Mental rotation has been a central topic in cognitive psychology and spatial cognition since the pioneering experiments of Roger Shepard and Jacqueline Metzler (1971). Their work demonstrated that humans appear to internally transform spatial representations through a continuous mental process, providing important insights into mental imagery and the way the mind manipulates objects in space.

While decades of research have investigated the cognitive mechanisms underlying mental rotation, an equally important question concerns how spatial ability itself is measured. Traditional mental rotation assessments generally rely on fixed sets of items, where every individual receives the same questions and performance is evaluated primarily through a total score. Although these methods have contributed greatly to cognitive research, they provide limited information about the characteristics of individual items, how difficulty emerges, and how precisely different levels of spatial ability are measured.

This project represents an early step toward the development of a more adaptive and personalized approach to mental rotation assessment. The current assessment is designed as an item calibration study using Item Response Theory (IRT), a modern psychometric framework that examines the relationship between individual responses, item characteristics, and underlying cognitive ability.

Unlike traditional scoring methods that mainly focus on the total number of correct answers, IRT models mental rotation ability as a latent trait and estimates how each item functions along this ability dimension. Through participant responses, the model can investigate important item properties such as difficulty, discrimination, and the amount of information each item provides at different ability levels.

The three-dimensional stimuli used in this assessment were computationally generated to explore how specific spatial features influence cognitive demand. Characteristics such as object complexity, rotational transformations, structural similarity between alternatives, and distractor design are examined to better understand why some items are easier or more difficult than others. The objective is not only to measure performance, but to construct a calibrated map of mental rotation items across different levels of spatial ability.

This calibration process represents the foundation required for future Computerized Adaptive Testing (CAT). Before an adaptive system can select questions automatically, it first requires a well-understood item bank where each item has known psychometric properties. Using information obtained from IRT analysis, future adaptive algorithms could dynamically select the most appropriate items for each individual, allowing accurate estimation of spatial ability with fewer questions and reduced testing burden.

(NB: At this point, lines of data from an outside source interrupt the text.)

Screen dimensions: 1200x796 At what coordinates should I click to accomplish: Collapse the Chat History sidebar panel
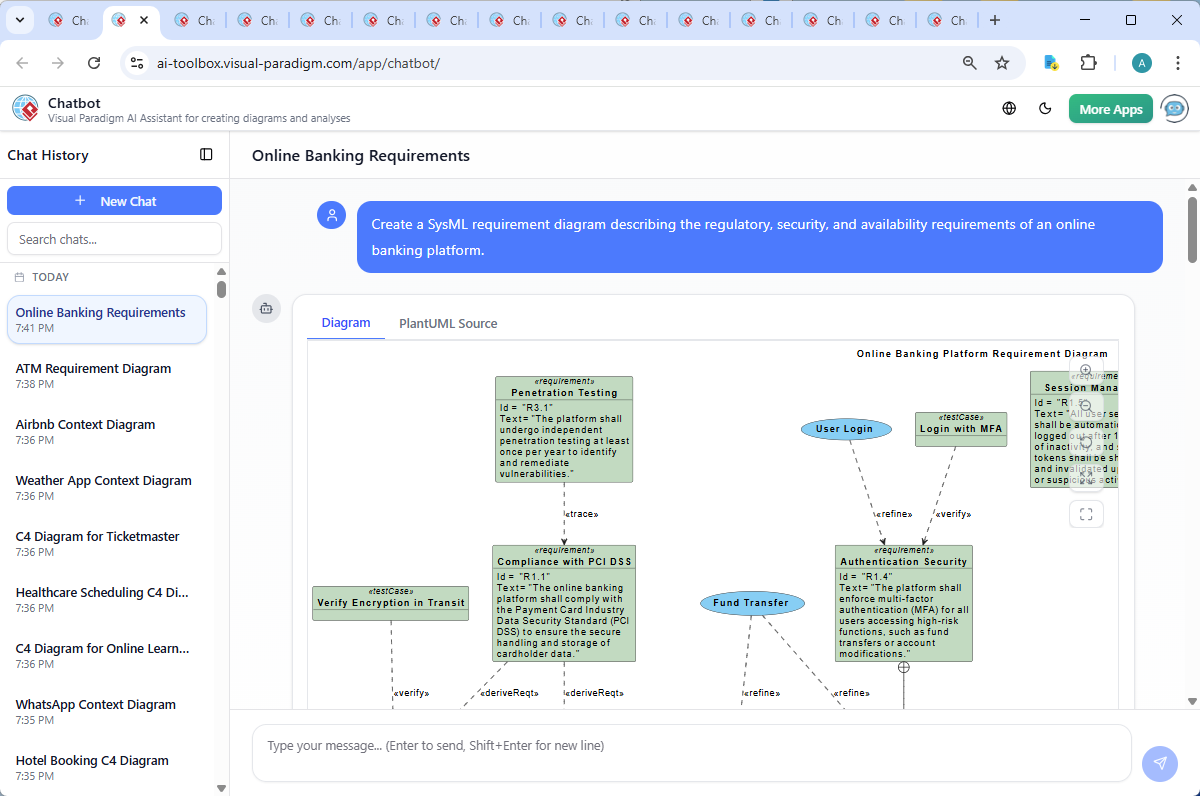(x=205, y=154)
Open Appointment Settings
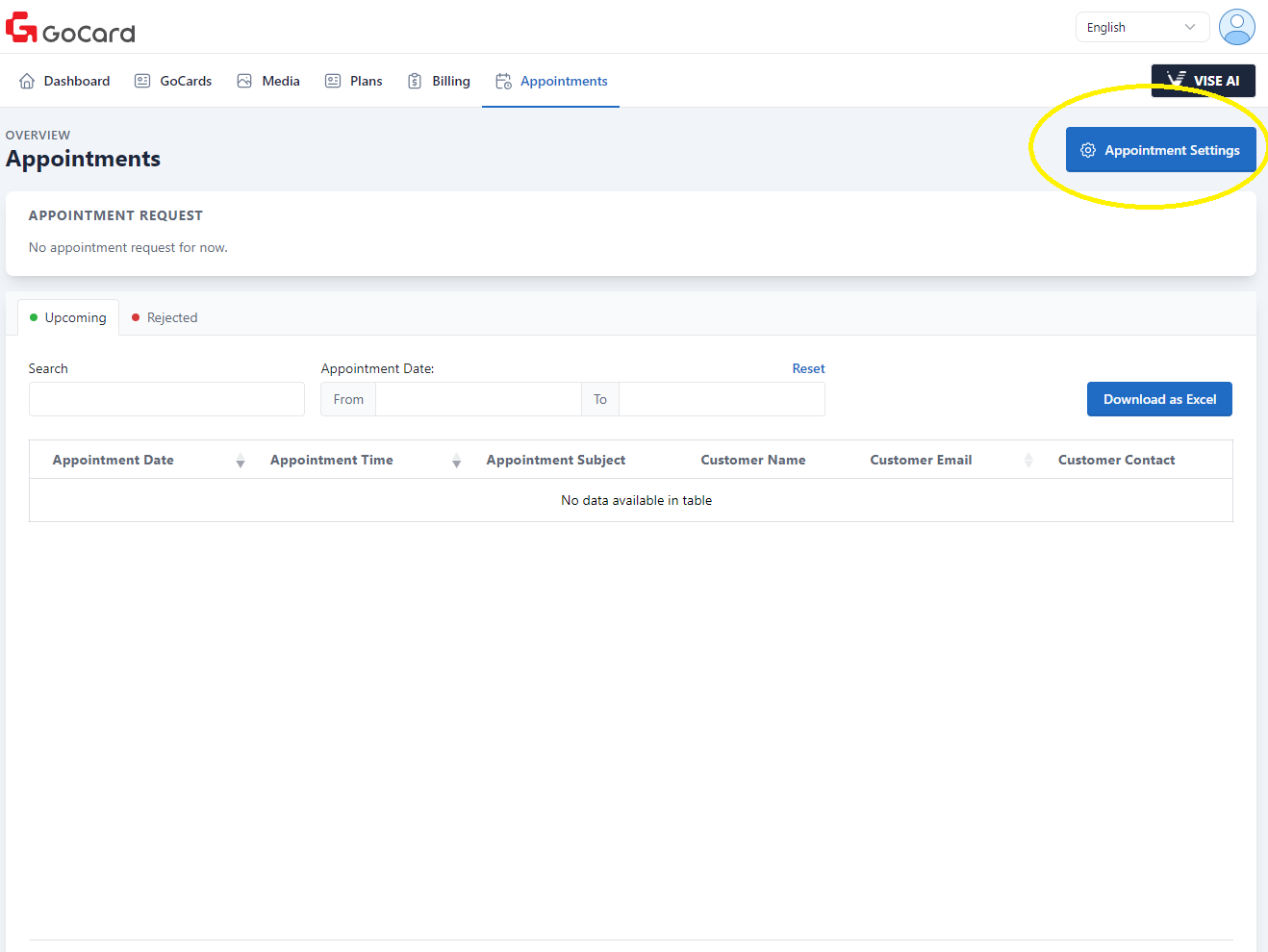This screenshot has width=1268, height=952. pyautogui.click(x=1160, y=150)
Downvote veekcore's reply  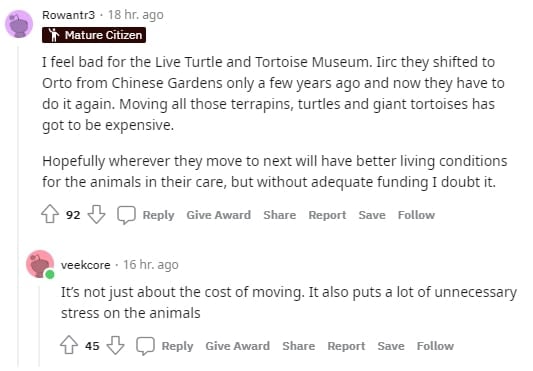(x=116, y=345)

Beyond assessment optimization, this approach may contribute to broader applications in cognitive science, education, and rehabilitation. A more precise understanding of spatial ability measurement could support personalized learning environments, track changes in visuospatial cognition over time, or assist future cognitive training and rehabilitation programs where individual progress needs to be monitored accurately.

Ultimately, this research combines spatial cognition, computational stimulus generation, and psychometric modeling to explore how mental rotation ability can be measured more precisely. This first stage focuses on understanding the structure of the assessment itself, transforming a collection of spatial problems into a scientifically calibrated measurement system capable of supporting future adaptive technologies.